Читаем Имплантация полностью

Пройдет всего лишь сорок лет, и культурная ситуация решительно изменится. Как отмечает Питер Миллер [Miller 2000, 68–69], к концу 1620‐х годов во Франции над идеалом ученого общения возобладал идеал куртуазной общительности. Тип ученого переставал быть примером личностного совершенства. На смену ему шел тип светского человека. Это означало смену пространств общения. Ученое общение (сколь бы неформальным оно ни было) протекало в пространстве академии, библиотеки или кабинета. Светское общение происходит в пространстве салона. Ученое общение было целиком мужским; в центре салона находится женщина. Соответственно, ученое общение было неразрывно связано с владением латынью и древнегреческим; светское общение всецело опирается на французский язык. Понятно, что ученое общение было серьезным, минимизировало роль изящных манер, делало акцент на содержательной стороне диалога и было чуждо самой идее моды.
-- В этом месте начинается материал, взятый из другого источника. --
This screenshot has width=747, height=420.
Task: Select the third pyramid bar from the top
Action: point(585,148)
В сравнении с ним салонное общение является поверхностным, делает акцент на формальном изяществе манер и речи, а также ставит моду в самый центр общих интересов. Разумеется, не следует понимать дело так, что кабинетное общение попросту отмирало и замещалось салонным. Речь идет о другом: об авторитете, престиже и влиянии. В эпоху Людовика XIII салоны постепенно выдвигаются в центр культурной жизни и начинают прямо и опосредованно диктовать элитам соответствующие правила поведения. Соответственно ученое общение постепенно утрачивает свою прежнюю роль авторитетного культурного образца.

Миллер иллюстрирует противоположность ученого и светского общения сопоставлением двух современных друг другу культурных пространств: так называемого «кабинета» братьев Дюпюи и салона маркизы де Рамбуйе. Он завершает это сопоставление чрезвычайно важной констатацией:

Контраст между кругом Дюпюи и кругом Рамбуйе является столь наглядным оттого, что в обоих этих сообществах акцент делался на дружбе, беседе, переписке и учтивости – однако все эти слова обозначали в двух случаях весьма различные вещи [Op. cit., 69].
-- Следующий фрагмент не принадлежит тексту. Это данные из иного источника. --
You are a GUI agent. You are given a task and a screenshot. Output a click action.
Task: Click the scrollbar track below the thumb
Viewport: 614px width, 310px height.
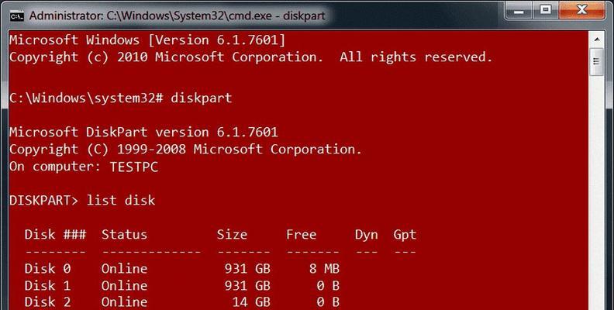(596, 191)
Оба сообщества делали акцент на одной и той же идеологии «приличного человека» – но эта идеология отсылала в двух этих случаях к двум различным разновидностям культурной практики. И, по мере того как светское общение получало перевес над кабинетным, идеология «приличного человека» все более и более отождествлялась с миром салонов. Под «приличным человеком» все чаще по умолчанию понимается человек светский, проявляющий себя в салонной беседе.
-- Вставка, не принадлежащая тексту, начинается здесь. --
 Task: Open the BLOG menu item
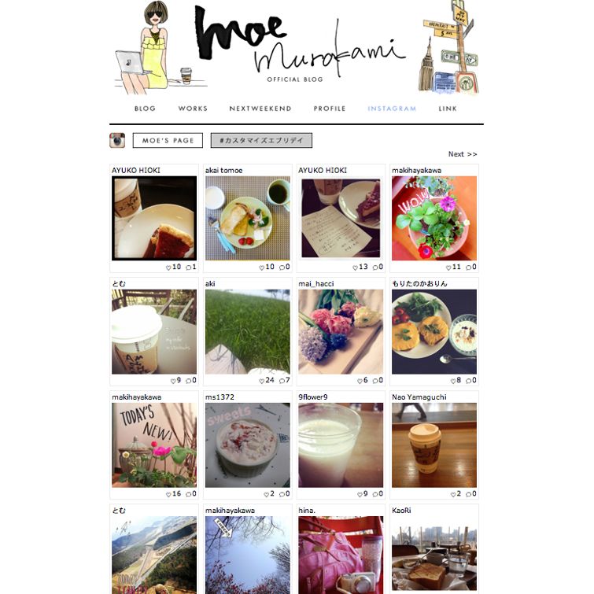(x=145, y=109)
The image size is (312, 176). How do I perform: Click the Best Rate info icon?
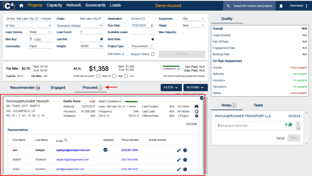pos(153,39)
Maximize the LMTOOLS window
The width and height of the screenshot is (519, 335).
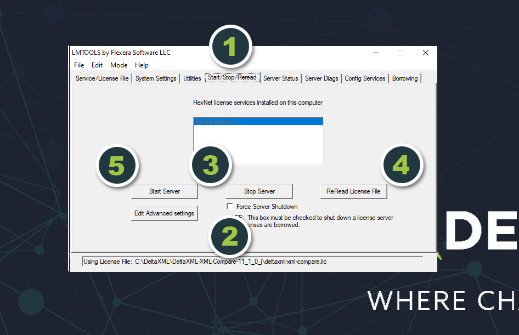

Идеал «приличного человека» как человека светского окончательно утвердил свою культурную гегемонию, начиная с 1660‐х годов – в эпоху Людовика XIV, означавшую максимальное сосредоточение политической и культурной жизни страны вокруг королевского двора. Торжество светской разновидности «приличного человека» стало результатом альянса трех социокультурных групп: 1) придворных (прежде всего – придворных любителей словесности); 2) части священнослужителей (сюда входили в первую очередь иезуиты); 3) той части литераторов, которая делала ставку на отграничение изящной словесности от прочих видов словесности (т. е. от наук и искусств). Творчество этих литераторов было ориентировано на «публику», то есть на «Двор и Город» (о содержании этого составного понятия см. [Ауэрбах 2000, 331]; [Auerbach 1998, 115–181]). Объединив свои усилия, три эти группы смогли во второй половине XVII века окончательно оттеснить на периферию культурной жизни тот тип автора (и, соответственно, тот габитус), который был во Франции наиболее уважаемым на протяжении XVI и первой трети XVII столетия. Это был восходивший к ренессансному гуманизму тип полигистора-энциклопедиста, пишущего в самых разных жанрах, на самые разные темы, но чаще всего на латыни; в продукции авторов этого типа, как правило, был заметен интерес к филологическим вопросам. В плане социального происхождения эти старые авторы «энциклопедического» типа были, как уже говорилось выше, тесно связаны с парламентским, т. е. судейским, миром (и, следовательно, дистанцированы от королевского двора; напомним между прочим, что парижский парламент был важнейшим очагом Фронды); в церковном плане они были связаны с галликанской традицией (т. е. противостояли Риму, а следовательно, и иезуитам – хотя многие из авторов этого типа были воспитанниками иезуитских коллежей); в творческом же плане, как уже говорилось, главной референтной группой для этих интеллектуалов выступала не «публика», не «Двор и Город», а «республика словесности», т. е. идущая поверх государственных границ транснациональная сеть ученых кружков и ученых одиночек, поддерживающих между собой специализированную коммуникацию путем переписки.

Перейти на страницу:

Похожие книги

10 мифов о 1941 годе
10 мифов о 1941 годе

Трагедия 1941 года стала главным козырем «либеральных» ревизионистов, профессиональных обличителей и осквернителей советского прошлого, которые ради достижения своих целей не брезгуют ничем — ни подтасовками, ни передергиванием фактов, ни прямой ложью: в их «сенсационных» сочинениях события сознательно искажаются, потери завышаются многократно, слухи и сплетни выдаются за истину в последней инстанции, антисоветские мифы плодятся, как навозные мухи в выгребной яме…Эта книга — лучшее противоядие от «либеральной» лжи. Ведущий отечественный историк, автор бестселлеров «Берия — лучший менеджер XX века» и «Зачем убили Сталина?», не только опровергает самые злобные и бесстыжие антисоветские мифы, не только выводит на чистую воду кликуш и клеветников, но и предлагает собственную убедительную версию причин и обстоятельств трагедии 1941 года.

Сергей Кремлёв

Публицистика / История / Образование и наука
100 дней в кровавом аду. Будапешт — «дунайский Сталинград»?
100 дней в кровавом аду. Будапешт — «дунайский Сталинград»?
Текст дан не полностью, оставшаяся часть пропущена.